Mungkin sebagian orang akan mengelak, “Buktinya di luar negeri makanan pokok
mereka bukan beras, tapi roti, daging dll.” Namun coba kita telaah lebih dalam,
roti bahan utamanya apa? Tepung, gandum, sagu dll. Dan semua itu petani yang
menghasilkan dari cocok tanam mereka. Petani sagu, petani gandum dll. Daging, siapa yang menyediakan? Peternak,
seorang peternak (petani ayam, petani ikan dll.) lah yang menyediakan
daging-daging itu. Pekerjaan yang
dianggap rendah oleh sebagian orang.
Dari penjabaran di atas, sudah jelas
bukan, bahwa petanilah ujung tombak kehidupan manusia di dunia ini.

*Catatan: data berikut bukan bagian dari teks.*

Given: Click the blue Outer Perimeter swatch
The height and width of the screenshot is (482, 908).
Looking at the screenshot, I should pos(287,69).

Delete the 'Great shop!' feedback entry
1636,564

Lantas
bagaimana kehidupan manusia di masa depan ketika tak ada yang mau menjadi
seorang pahlawan pangan? Sebuah pandangan yang terlanjur tertanam di benak
sebagian besar masyarakat akan menyengsarakan mereka sendiri.

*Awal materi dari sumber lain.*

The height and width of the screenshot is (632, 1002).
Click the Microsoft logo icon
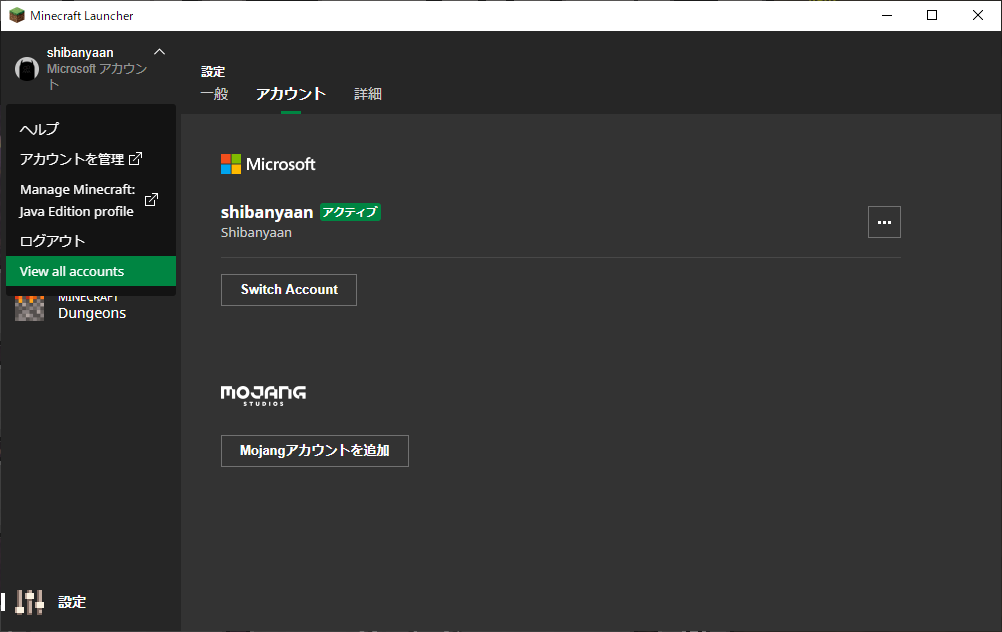(230, 163)
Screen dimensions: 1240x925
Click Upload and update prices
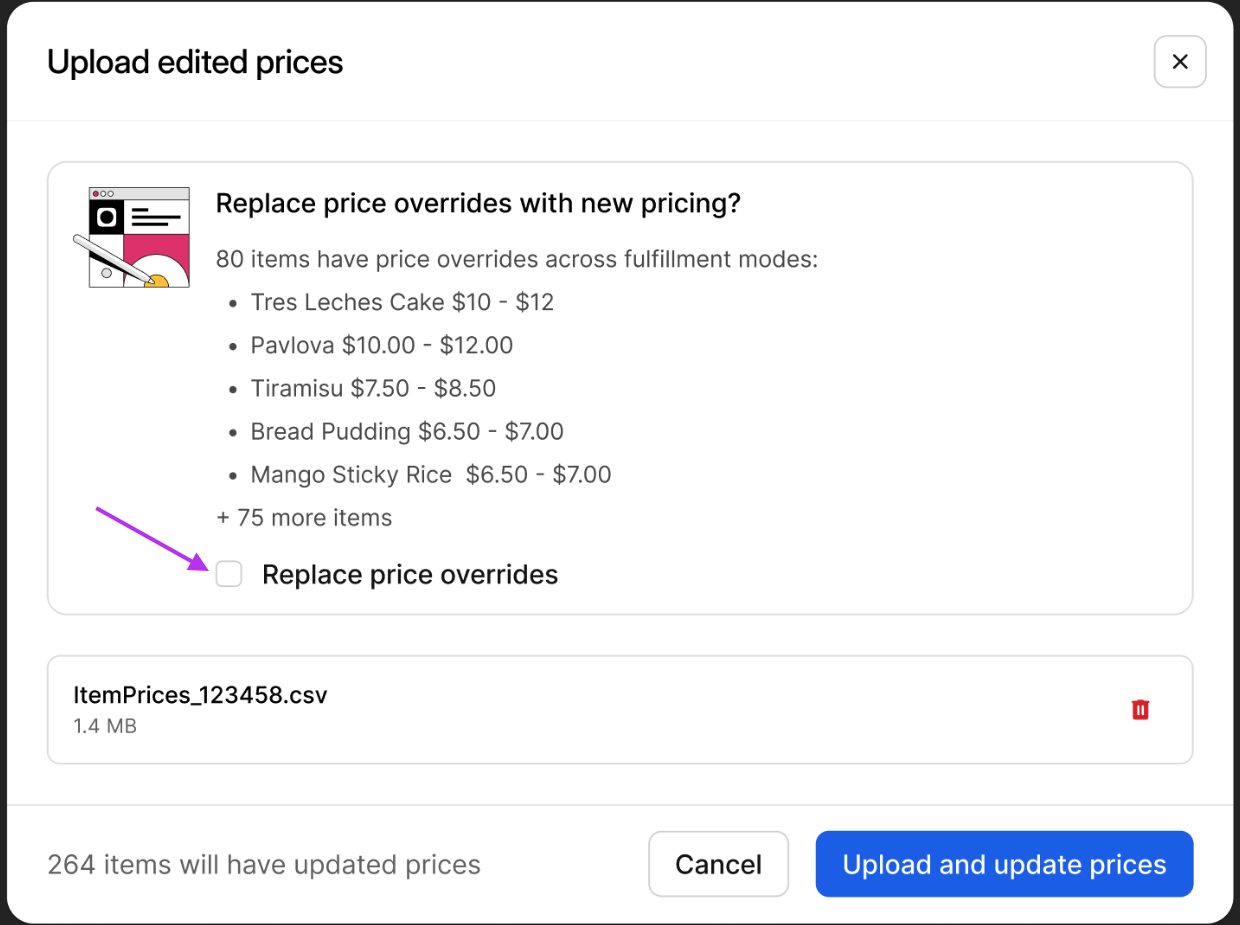coord(1004,864)
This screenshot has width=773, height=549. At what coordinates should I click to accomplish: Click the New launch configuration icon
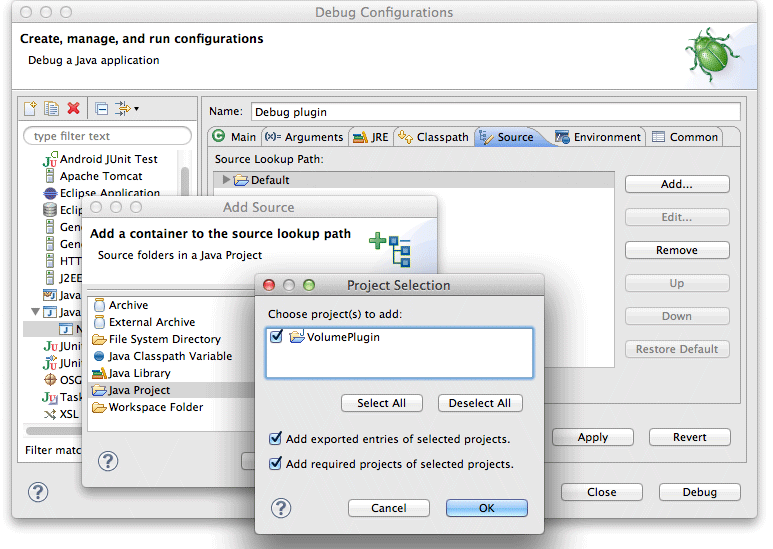click(31, 108)
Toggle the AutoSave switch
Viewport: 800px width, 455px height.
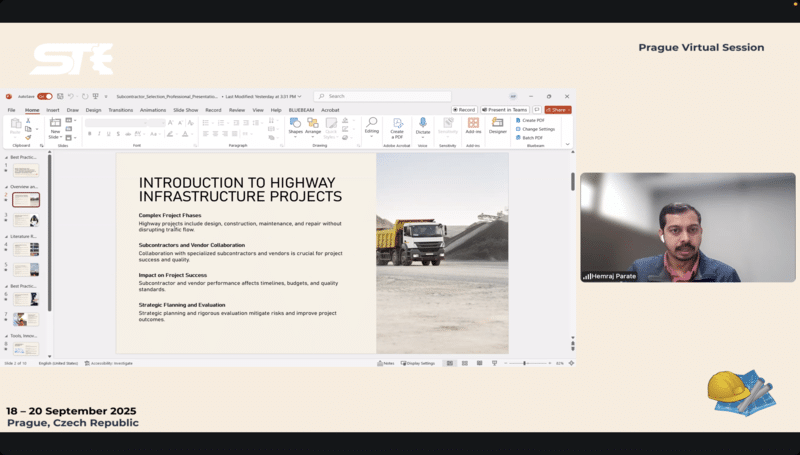pyautogui.click(x=44, y=96)
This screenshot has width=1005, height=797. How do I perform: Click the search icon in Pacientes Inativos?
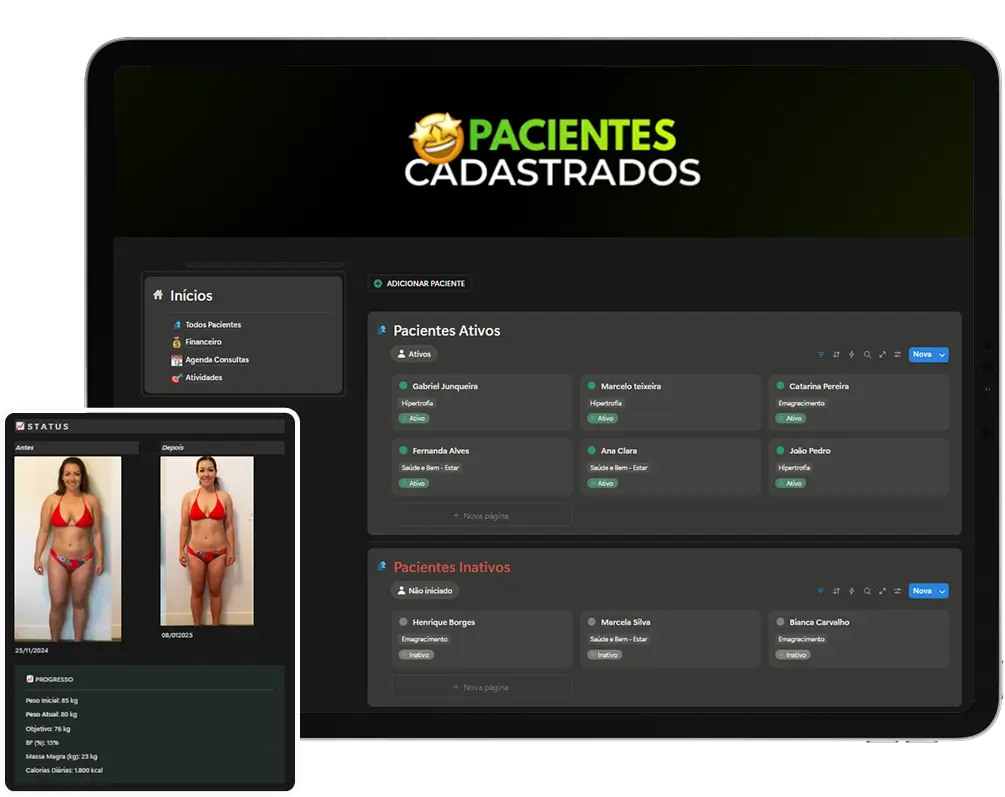867,591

Bayangkan saja, sejak kecil ketika
mulai mengenyam bangku pendidikan, seolah ditanamkan dalam diri mereka betapa
sengasaranya menjadi petani, hingga tak ada yang mau jadi petani. Pekerjaan
sebagai seseorang yang berkantor di ladang dianggap rendah. Tentu, siapa yang
mau berpanas-panas mencangkul di sawah padahal ada pekerjaan yang jauh lebih
menjanjikan. Berdasi, berhadapan dengan computer dengan hasil yang lebih
memuaskan.
Memang tak salah bila seseorang
lebih memilih bekerja dengan otak, dari pada dengan otot. Namun yang salah
adalah pemikiran bahwa petani adalah pekerjaan yang rendah dengan penghasilan
yang rendah pula. Dan seharusnya pemerintah juga turut serta dalam hal
pemenuhan kebutuhan pangan masyarakat. Minimal memberikan kontribusi yang lebih
untuk petani, misalnya dengan menyediakan benih, pupuk dan kebutuhan petani
dalam pencapaian hasil panen yang maksimal. Serta mengusahakan kestabilan harga
bahan pangan hasil pertanian. Dengan artian harga tinggi ketika musim panen dan
diturunkan ketika musim paceklik. Sehingga secara tidak langsung kesejahteraan
petani di utamakan.
Hal tersebut akan menyebabkan
pandangan masyarat yang berbeda. Bila kesejahteraan petani terjamin, otomatis pekerjaan
sebagai seorang petani tidak lagi di anggap rendah, karena biarpun seorang
petani, namun hidupnya sejahtera. Memang pada dasarnya penilaian seseorang itu
relative dan subjektif, tapi penilaian itu bisa digiring menjadi baik
tergantung pandangan dan kenyataan yang di lihat pada realitanya. Petani bukan
pekerjaan yang rendah, tapi justru mulia. Sang pahlawan pangan.